*** Data to examine ***

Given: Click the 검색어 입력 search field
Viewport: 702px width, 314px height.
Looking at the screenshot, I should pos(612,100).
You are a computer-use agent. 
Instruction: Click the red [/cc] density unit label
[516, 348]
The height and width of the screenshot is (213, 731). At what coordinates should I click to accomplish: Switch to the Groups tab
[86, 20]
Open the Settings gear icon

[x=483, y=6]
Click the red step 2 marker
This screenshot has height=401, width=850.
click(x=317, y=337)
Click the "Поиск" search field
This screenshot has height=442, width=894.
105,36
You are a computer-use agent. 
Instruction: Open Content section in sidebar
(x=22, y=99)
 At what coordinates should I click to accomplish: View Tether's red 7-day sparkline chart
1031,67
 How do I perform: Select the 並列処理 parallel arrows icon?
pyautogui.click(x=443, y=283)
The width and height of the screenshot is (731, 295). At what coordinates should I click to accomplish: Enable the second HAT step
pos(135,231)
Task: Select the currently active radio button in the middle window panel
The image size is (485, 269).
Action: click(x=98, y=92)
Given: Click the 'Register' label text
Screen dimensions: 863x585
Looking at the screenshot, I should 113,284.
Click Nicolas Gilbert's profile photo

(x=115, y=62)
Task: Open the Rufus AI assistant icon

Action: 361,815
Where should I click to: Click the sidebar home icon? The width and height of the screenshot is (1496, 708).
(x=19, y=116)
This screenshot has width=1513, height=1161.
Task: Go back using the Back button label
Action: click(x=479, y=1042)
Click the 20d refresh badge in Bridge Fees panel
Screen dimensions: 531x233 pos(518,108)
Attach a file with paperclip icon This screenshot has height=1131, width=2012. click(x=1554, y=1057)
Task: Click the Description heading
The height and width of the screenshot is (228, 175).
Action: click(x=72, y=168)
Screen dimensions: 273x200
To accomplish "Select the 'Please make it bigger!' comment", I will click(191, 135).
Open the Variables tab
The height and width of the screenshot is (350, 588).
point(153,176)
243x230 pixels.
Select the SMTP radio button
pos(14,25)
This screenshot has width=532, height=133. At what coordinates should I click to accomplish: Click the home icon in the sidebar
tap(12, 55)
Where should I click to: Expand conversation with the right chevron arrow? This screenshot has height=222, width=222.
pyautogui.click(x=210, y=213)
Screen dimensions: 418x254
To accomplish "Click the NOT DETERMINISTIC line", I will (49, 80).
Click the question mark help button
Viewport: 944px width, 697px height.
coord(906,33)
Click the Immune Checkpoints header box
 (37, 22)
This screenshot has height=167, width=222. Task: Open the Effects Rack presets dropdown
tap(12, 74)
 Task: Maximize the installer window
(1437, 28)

*** End of Data to examine ***

- What is being asked:
All of the data above needs to be retyped exactly, with each line as it stands.

- Reply:
Given: Click the 검색어 입력 search field
Viewport: 702px width, 314px height.
Looking at the screenshot, I should pos(612,100).
You are a computer-use agent. 
Instruction: Click the red [/cc] density unit label
[516, 348]
The height and width of the screenshot is (213, 731). At what coordinates should I click to accomplish: Switch to the Groups tab
[86, 20]
Open the Settings gear icon

[x=483, y=6]
Click the red step 2 marker
This screenshot has height=401, width=850.
click(x=317, y=337)
Click the "Поиск" search field
This screenshot has height=442, width=894.
105,36
You are a computer-use agent. 
Instruction: Open Content section in sidebar
(x=22, y=99)
 At what coordinates should I click to accomplish: View Tether's red 7-day sparkline chart
1031,67
 How do I perform: Select the 並列処理 parallel arrows icon?
pyautogui.click(x=443, y=283)
The width and height of the screenshot is (731, 295). At what coordinates should I click to accomplish: Enable the second HAT step
pos(135,231)
Task: Select the currently active radio button in the middle window panel
The image size is (485, 269).
Action: click(x=98, y=92)
Given: Click the 'Register' label text
Screen dimensions: 863x585
Looking at the screenshot, I should 113,284.
Click Nicolas Gilbert's profile photo

(x=115, y=62)
Task: Open the Rufus AI assistant icon

Action: 361,815
Where should I click to: Click the sidebar home icon? The width and height of the screenshot is (1496, 708).
(x=19, y=116)
This screenshot has width=1513, height=1161.
Task: Go back using the Back button label
Action: click(x=479, y=1042)
Click the 20d refresh badge in Bridge Fees panel
Screen dimensions: 531x233 pos(518,108)
Attach a file with paperclip icon This screenshot has height=1131, width=2012. click(x=1554, y=1057)
Task: Click the Description heading
The height and width of the screenshot is (228, 175).
Action: click(x=72, y=168)
Screen dimensions: 273x200
To accomplish "Select the 'Please make it bigger!' comment", I will click(191, 135).
Open the Variables tab
The height and width of the screenshot is (350, 588).
point(153,176)
243x230 pixels.
Select the SMTP radio button
pos(14,25)
This screenshot has width=532, height=133. At what coordinates should I click to accomplish: Click the home icon in the sidebar
tap(12, 55)
Where should I click to: Expand conversation with the right chevron arrow? This screenshot has height=222, width=222.
pyautogui.click(x=210, y=213)
Screen dimensions: 418x254
To accomplish "Click the NOT DETERMINISTIC line", I will (49, 80).
Click the question mark help button
Viewport: 944px width, 697px height.
coord(906,33)
Click the Immune Checkpoints header box
 (37, 22)
This screenshot has height=167, width=222. Task: Open the Effects Rack presets dropdown
tap(12, 74)
 Task: Maximize the installer window
(1437, 28)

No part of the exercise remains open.